Nunnery Site of Wall of Fosse, Kilberry, Co. Kildare
Co. Kildare |
Religious Houses
At the western edge of a working farmyard in Kilberry, County Kildare, a fragment of medieval masonry sits in the grass with an identity that has never quite been settled. Local tradition, recorded as far back as 1837, holds that this was a nunnery, its enclosing wall and fosse still traceable across the field. A fosse, simply put, is a defensive ditch used to demarcate or protect a religious or military enclosure. What survives today is a poorly preserved rectangular structure, roughly 22 metres long and just over 9 metres wide, its ivy-clad south-east gable wall and a gapped south-west sidewall standing as the last legible traces of something considerably more substantial.

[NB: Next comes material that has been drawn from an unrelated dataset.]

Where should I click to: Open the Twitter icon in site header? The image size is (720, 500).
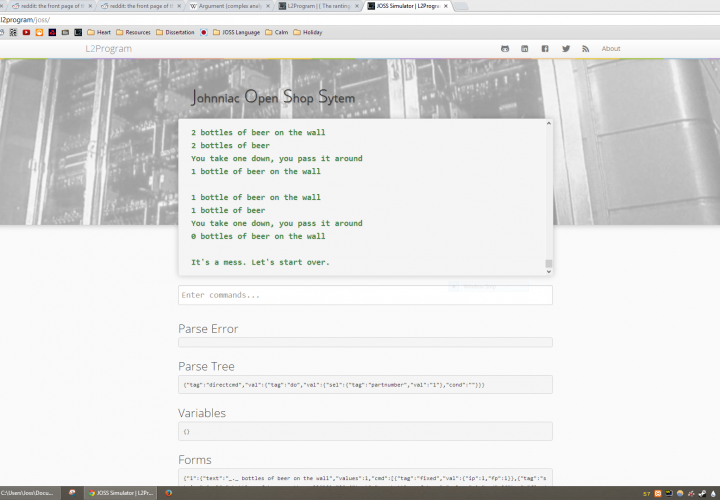(566, 49)
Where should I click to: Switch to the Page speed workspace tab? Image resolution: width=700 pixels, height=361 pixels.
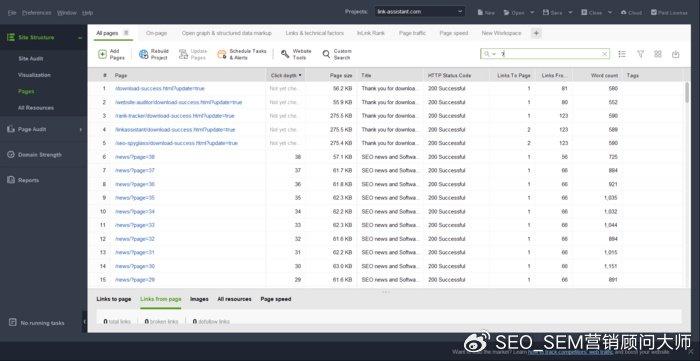(x=454, y=33)
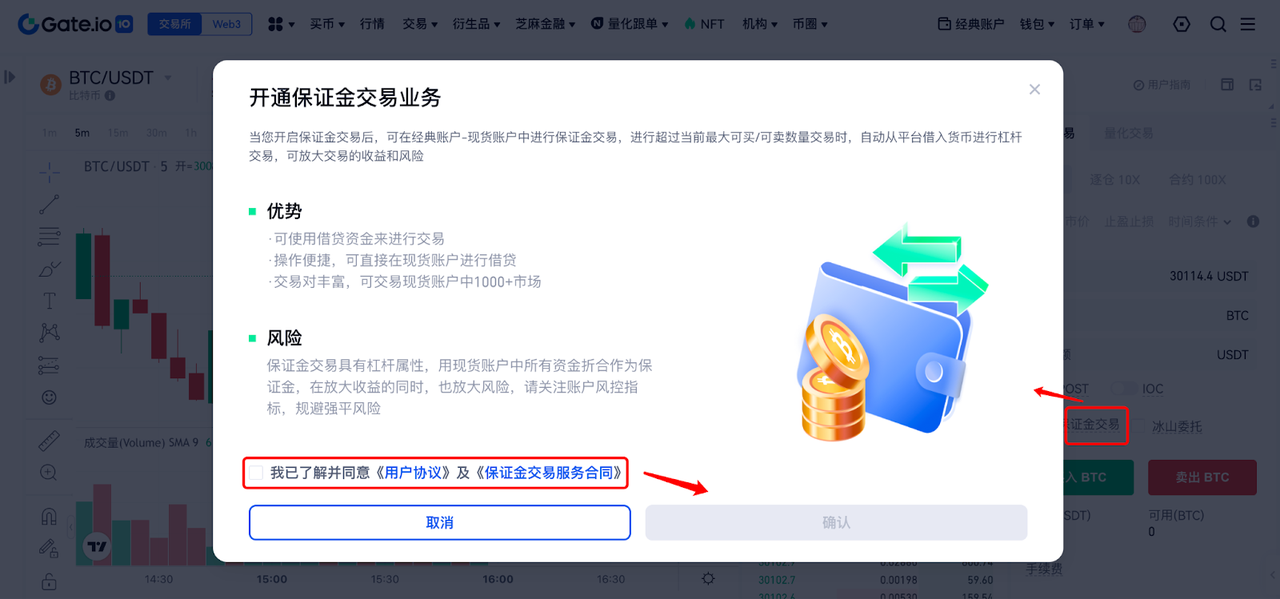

The 1837 account comes from O'Conor, who co-compiled the Ordnance Survey Letters for County Kildare, and he described four portions of the nunnery walls still standing at that time, along with the ruined walls of what he called the "Cathedral," meaning the nunnery church, visible in the adjacent graveyard roughly 40 metres to the north-east. However, the religious historians Gwynn and Hadcock, writing in 1970, were sceptical of the nunnery identification. They argued that the location seemed unsuitable for a community of women religious, given that the surrounding towers and castles suggest the site sat on a main defensive line. Their alternative proposal was that the complex may have belonged to a military order, quite possibly the Hospitallers, a crusading order that held properties across medieval Ireland. Sisters could have been attached to such a house, they suggested, which would account for the persistent tradition of nuns at the site. A ruined gatehouse and a possible bawn, an enclosed courtyard typical of fortified properties, stand about 50 metres to the south-east, lending some weight to the more martial interpretation. What remains of the walls, rubble masonry averaging around 1.2 metres thick, includes a robbed-out flat-headed window near the top of the gable and two adjoining robbed-out loops in the sidewall, openings from which the dressed stone has long since been removed for use elsewhere.